Da Wikipedia, l'enciclopedia libera.

In Francia e altri ordinamenti che ne hanno seguito il modello (tra cui il Belgio e, in passato, l'Italia) il tribunale di commercio è un organo giurisdizionale competente a decidere sulle controversie di diritto commerciale insorte tra commercianti e, in certi casi, tra questi e non commerciati, nonché in materia di società commerciali, fallimento e altre procedure concorsuali, costituito da giudici laici eletti o comunque tratti dai commercianti (in Belgio, però, il presidente è un magistrato professionale).

In Francia i tribunali di commercio furono introdotti all'epoca della Rivoluzione, con legge del 16 e 24 agosto 1790, riprendendo le precedenti jurisdictions consulaires (così dette perché costituite da un giudice e quattro consoli elettivi), la prima delle quali fu creata a Lione nel 1419. Attualmente sono 141. I giudici sono eletti da un collegio elettorale costituito dai giudici in carica, dagli ex giudici e dai délégués consulaires eletti a loro volta dai commerciati; rimangono in carica per quattro anni e possono ricoprire fino a quattro mandati consecutivi. Il presidente è eletto dai giudici, per quattro anni, tra quelli di loro che esercitano le funzioni da almeno sei anni.
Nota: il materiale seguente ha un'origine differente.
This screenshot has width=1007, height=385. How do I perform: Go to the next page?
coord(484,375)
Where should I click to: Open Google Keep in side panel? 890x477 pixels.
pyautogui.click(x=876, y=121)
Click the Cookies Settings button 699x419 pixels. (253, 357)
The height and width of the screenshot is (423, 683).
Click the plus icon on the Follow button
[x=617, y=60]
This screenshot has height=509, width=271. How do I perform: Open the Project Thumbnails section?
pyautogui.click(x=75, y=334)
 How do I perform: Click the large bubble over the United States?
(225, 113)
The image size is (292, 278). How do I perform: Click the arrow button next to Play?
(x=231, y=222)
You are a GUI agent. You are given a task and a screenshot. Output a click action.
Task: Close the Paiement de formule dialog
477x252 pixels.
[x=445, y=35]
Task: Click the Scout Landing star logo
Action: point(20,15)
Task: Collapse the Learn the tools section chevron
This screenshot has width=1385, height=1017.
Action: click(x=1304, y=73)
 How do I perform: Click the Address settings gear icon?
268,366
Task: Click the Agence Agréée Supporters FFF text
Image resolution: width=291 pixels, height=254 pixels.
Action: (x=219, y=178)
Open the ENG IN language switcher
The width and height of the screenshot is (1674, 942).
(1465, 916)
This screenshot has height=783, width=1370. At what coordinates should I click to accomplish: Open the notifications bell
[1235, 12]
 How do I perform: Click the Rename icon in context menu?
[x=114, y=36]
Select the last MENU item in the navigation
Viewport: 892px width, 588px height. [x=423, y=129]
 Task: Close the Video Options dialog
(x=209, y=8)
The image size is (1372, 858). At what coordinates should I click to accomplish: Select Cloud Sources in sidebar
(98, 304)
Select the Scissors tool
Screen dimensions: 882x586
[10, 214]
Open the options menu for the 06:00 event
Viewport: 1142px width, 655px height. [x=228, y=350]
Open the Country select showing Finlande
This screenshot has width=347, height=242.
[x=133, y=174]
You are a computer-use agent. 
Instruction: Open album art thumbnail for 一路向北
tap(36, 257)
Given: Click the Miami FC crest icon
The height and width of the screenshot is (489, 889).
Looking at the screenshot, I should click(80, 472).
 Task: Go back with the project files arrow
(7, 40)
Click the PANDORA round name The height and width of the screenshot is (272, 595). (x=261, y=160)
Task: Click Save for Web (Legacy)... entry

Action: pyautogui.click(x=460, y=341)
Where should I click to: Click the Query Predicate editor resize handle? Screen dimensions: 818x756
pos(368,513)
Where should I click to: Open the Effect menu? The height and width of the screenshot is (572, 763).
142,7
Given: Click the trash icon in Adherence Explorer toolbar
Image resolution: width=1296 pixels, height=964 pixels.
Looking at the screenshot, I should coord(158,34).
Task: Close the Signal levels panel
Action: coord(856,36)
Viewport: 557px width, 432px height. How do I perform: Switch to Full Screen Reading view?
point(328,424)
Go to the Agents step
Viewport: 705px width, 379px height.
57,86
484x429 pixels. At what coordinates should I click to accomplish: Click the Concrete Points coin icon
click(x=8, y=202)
In Italia, secondo l'ordinamento giudiziario stabilito dal R.D. 5 dicembre 1865, n. 2626, il tribunale di commercio giudicava in prima istanza e in appello le cause di natura commerciale. Ne furono creati 25. Erano composti da un presidente, dagli eventuali vicepresidenti (laddove divisi in sezioni: la prima era presieduta dal presidente, le altre dai vicepresidenti), nonché da giudici ordinari e supplenti, tutti scelti tra i commercianti, nominati dal Re su proposta della camera di commercio per tre anni, rinnovabili una sola volta. Giudicavano in collegi costituiti da tre magistrati. Ove per difetto di giudici ordinari e supplenti non potessero funzionare, la loro competenza era provvisoriamente devoluta al tribunale civile e correzionale del circondario (ora tribunale ordinario). Furono soppressi con la legge 25 gennaio 1888, n. 5147, che unificò la giurisdizione commerciale a quella civile, attribuendola al tribunale civile e correzionale.

I tribunali di commercio sono stati aboliti anche da Paesi Bassi, Portogallo e Brasile.